I want my implemented methods to only be accessible from their own package, so I want my implemented methods to be protected.
The problem is I can't make the interface or the implemented methods protected.
What is a work around? Is there a design pattern that pertains to this problem?
From the Java guide, an abstract class wouldn't do the job either.
read this.
"The public access specifier indicates that the interface can be used by any class in any package. If you do not specify that the interface is public, your interface will be accessible only to classes defined in the same package as the interface."
Is that what you want?
You class can use package protection and still implement an interface:
class Foo implements Runnable
{
public void run()
{
}
}
If you want some methods to be protected / package and others not, it sounds like your classes have more than one responsibility, and should be split into multiple.
Edit after reading comments to this and other responses:
If your are somehow thinking that the visibility of a method affects the ability to invoke that method, think again. Without going to extremes, you cannot prevent someone from using reflection to identify your class' methods and invoke them.
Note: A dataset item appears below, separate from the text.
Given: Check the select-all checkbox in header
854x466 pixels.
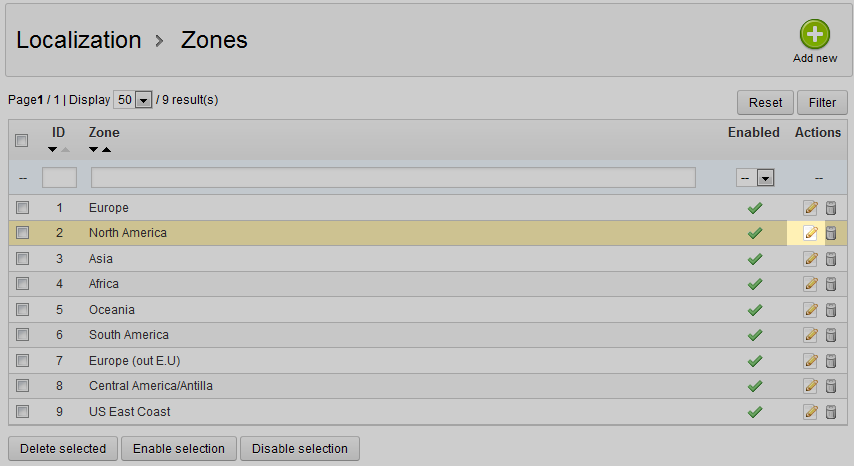Looking at the screenshot, I should [22, 141].
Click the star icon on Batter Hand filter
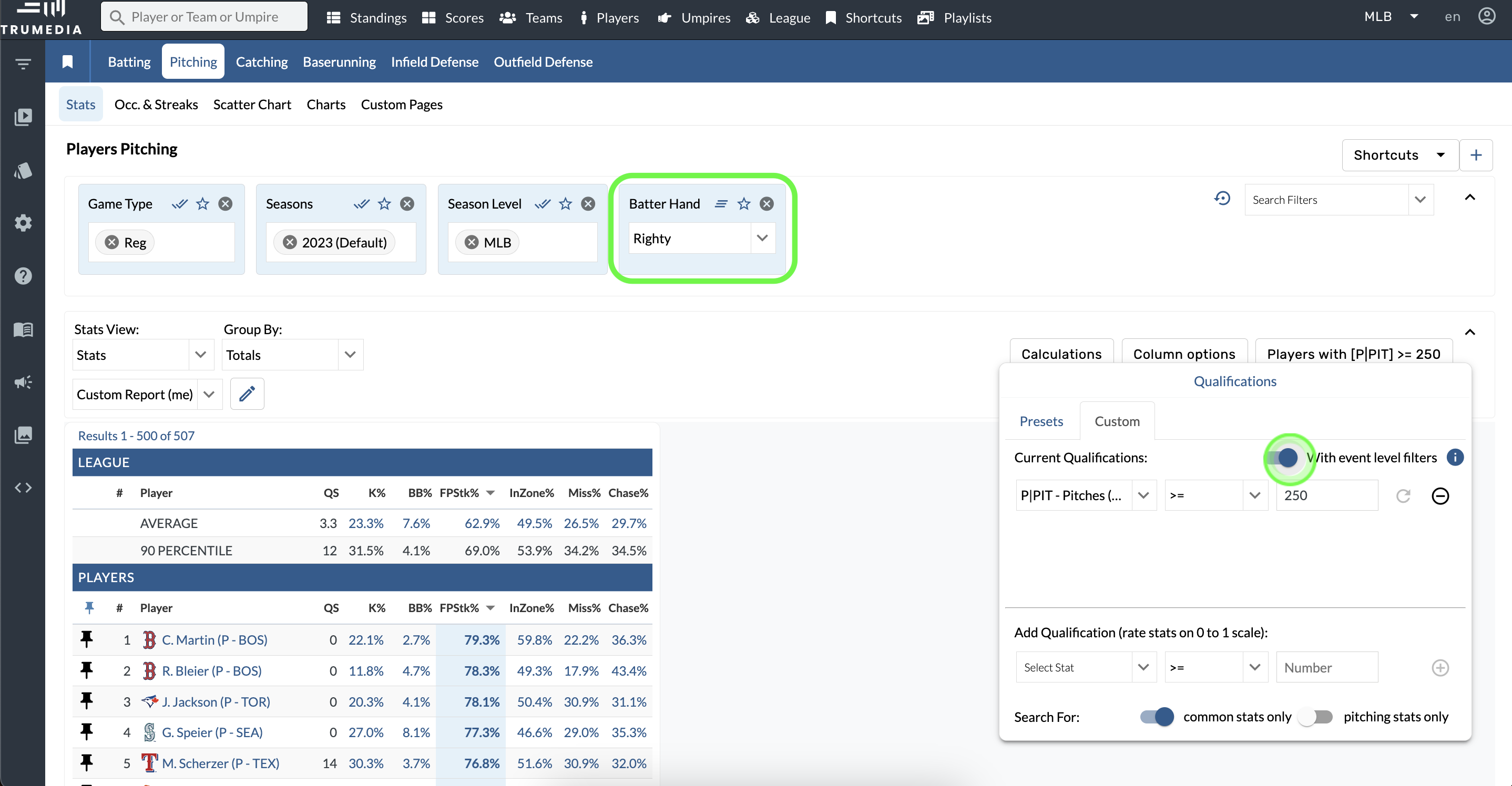Image resolution: width=1512 pixels, height=786 pixels. pos(744,203)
However, this is a non-issue: unless someone is trying to crack your code, they're not going to invoke random methods.
Instead, think of private / protected methods as defining a contract for subclasses, and use interfaces to define the contract with the outside world.
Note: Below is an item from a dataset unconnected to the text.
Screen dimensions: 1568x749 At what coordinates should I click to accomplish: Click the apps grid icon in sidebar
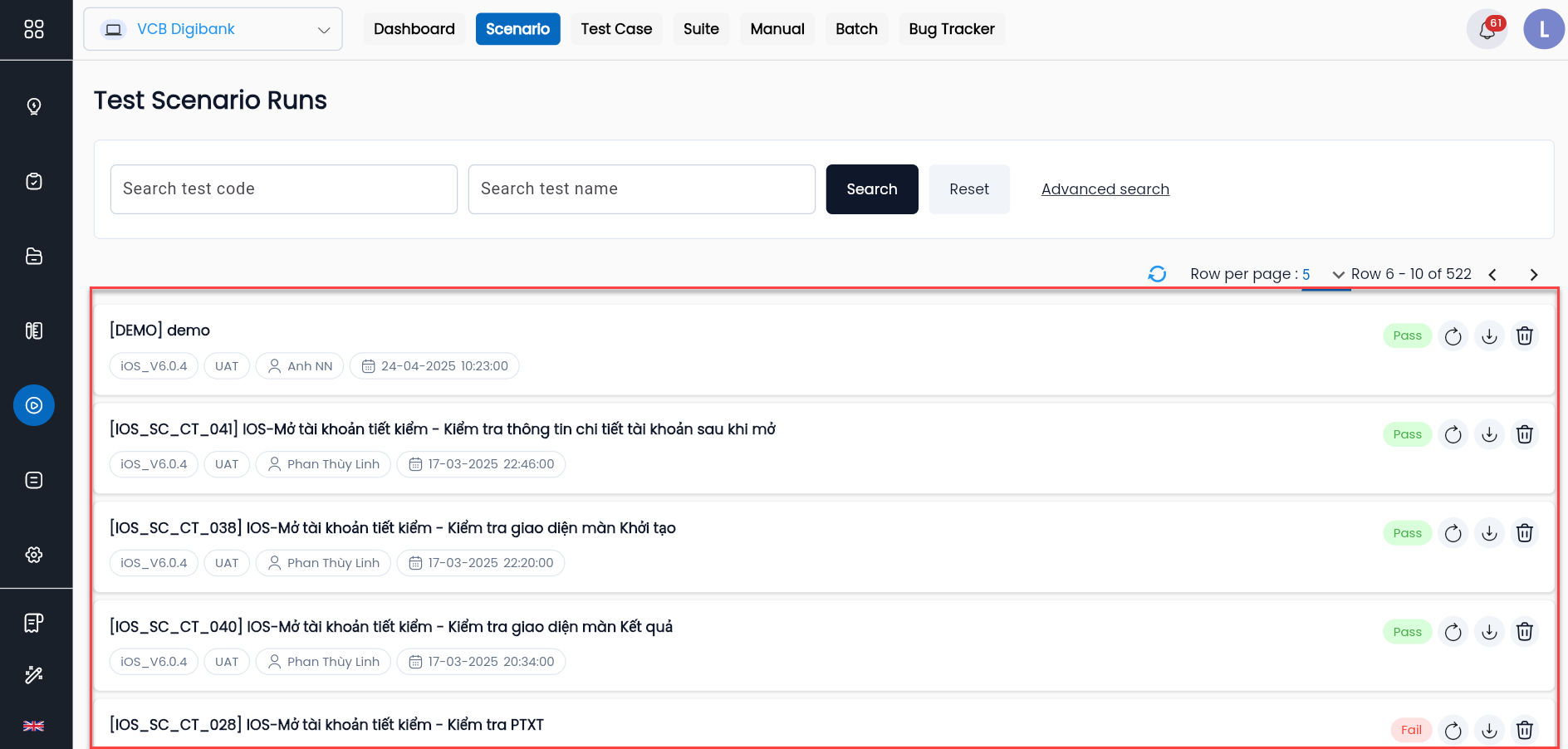(x=34, y=30)
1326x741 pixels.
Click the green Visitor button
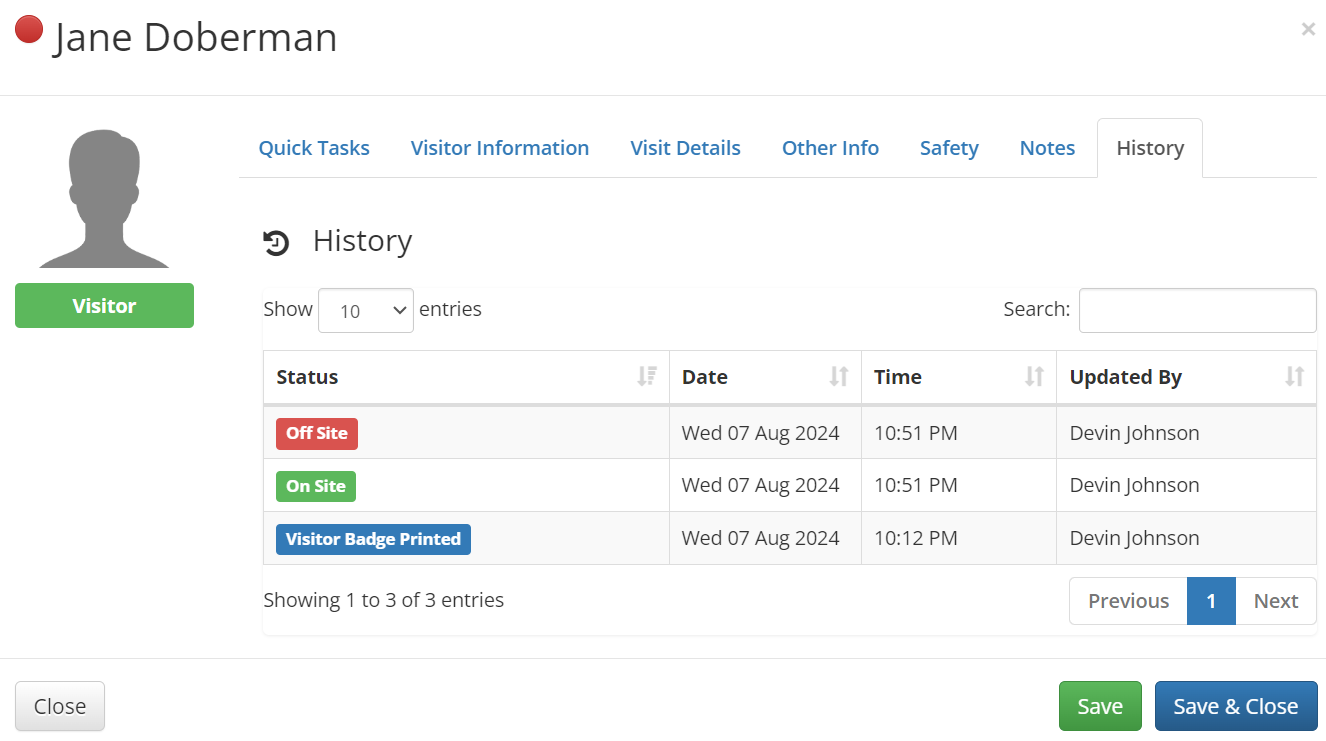104,306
Oh, and to the person who decided my example should use K&R bracing: if it's specified in the Terms of Service, sure. Otherwise, can't you find anything better to do with your time?
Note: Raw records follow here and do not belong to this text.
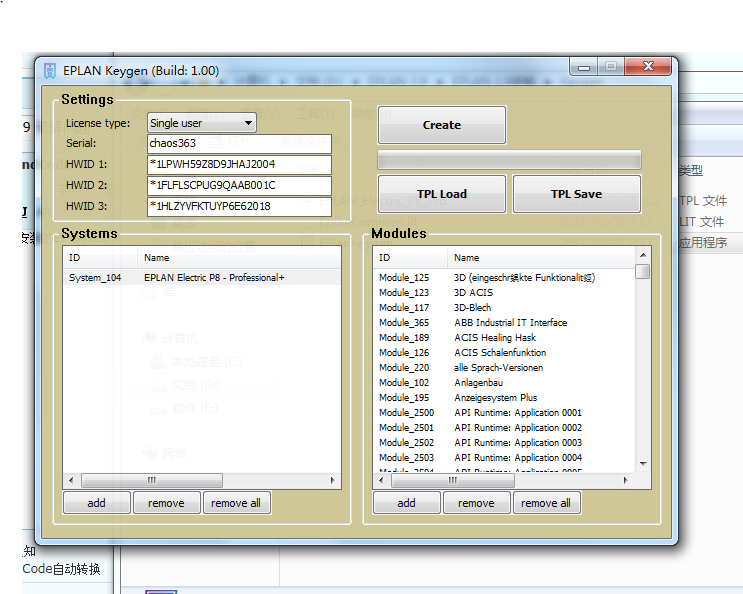Select Module_365 ABB Industrial IT Interface

(x=510, y=323)
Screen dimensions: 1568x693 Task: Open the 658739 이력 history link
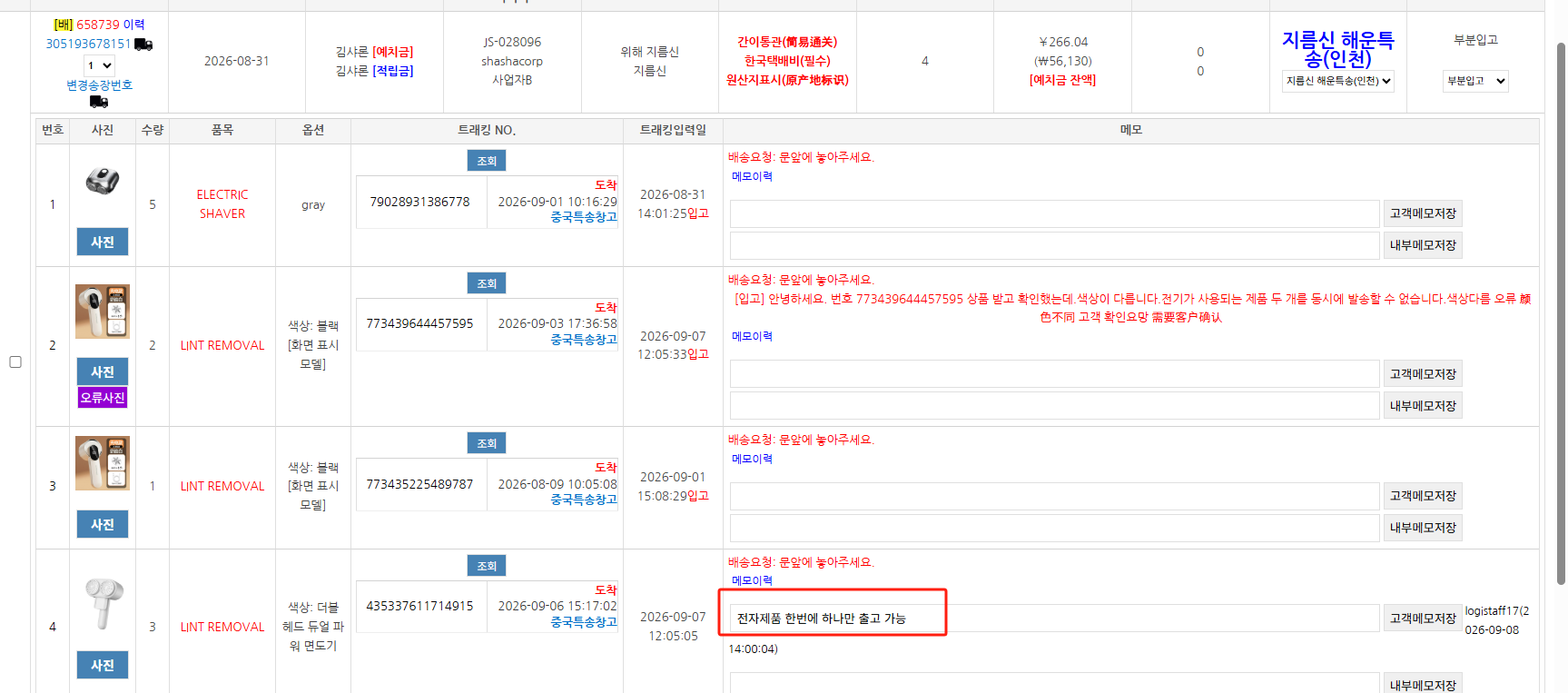pos(110,25)
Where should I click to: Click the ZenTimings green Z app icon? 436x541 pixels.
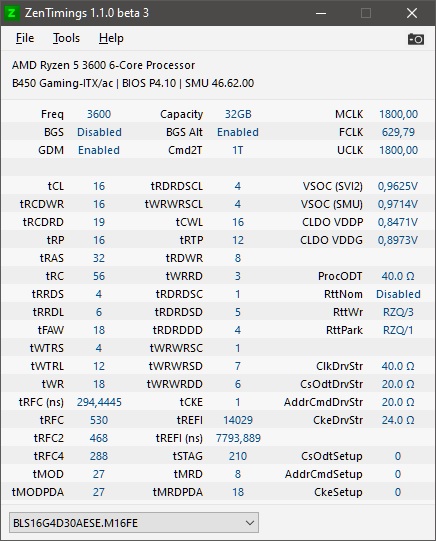coord(11,13)
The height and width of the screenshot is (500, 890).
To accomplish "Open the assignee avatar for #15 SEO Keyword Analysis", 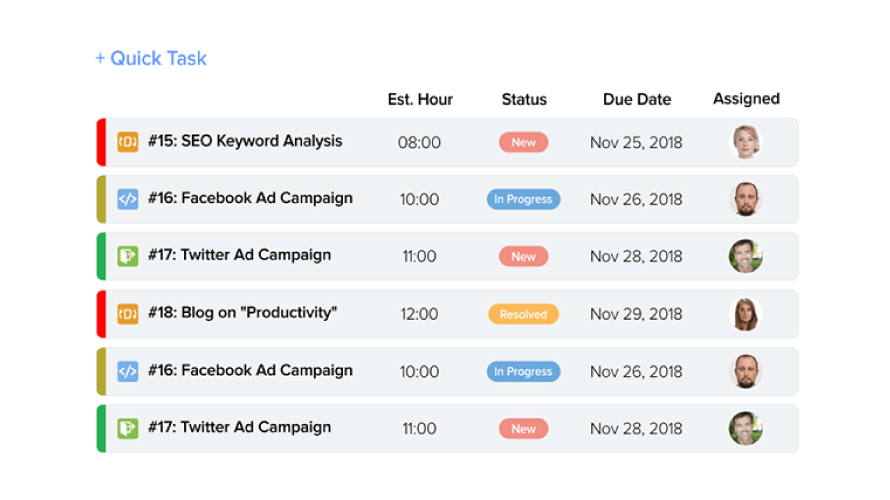I will 745,142.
When I have butted up against this I use a package accessible inner or nested class to implement the interface, pushing the implemented method out of the public class.
Usually it's because I have a class with a specific public API which must implement something else to get it's job done (quite often because the something else was a callback disguised as an interface <grin>) - this happens a lot with things like Comparable. I don't want the public API polluted with the (forced public) interface implementation.
Hope this helps.
Also, if you truly want the methods accessed only by the package, you don't want the protected scope specifier, you want the default (omitted) scope specifier. Using protected will, of course, allow subclasses to see the methods.
BTW, I think that the reason interface methods are inferred to be public is because it is very much the exception to have an interface which is only implemented by classes in the same package; they are very much most often invoked by something in another package, which means they need to be public.
This question is based on a wrong statement:
I know that an interface must be public
Not really, you can have interfaces with default access modifier.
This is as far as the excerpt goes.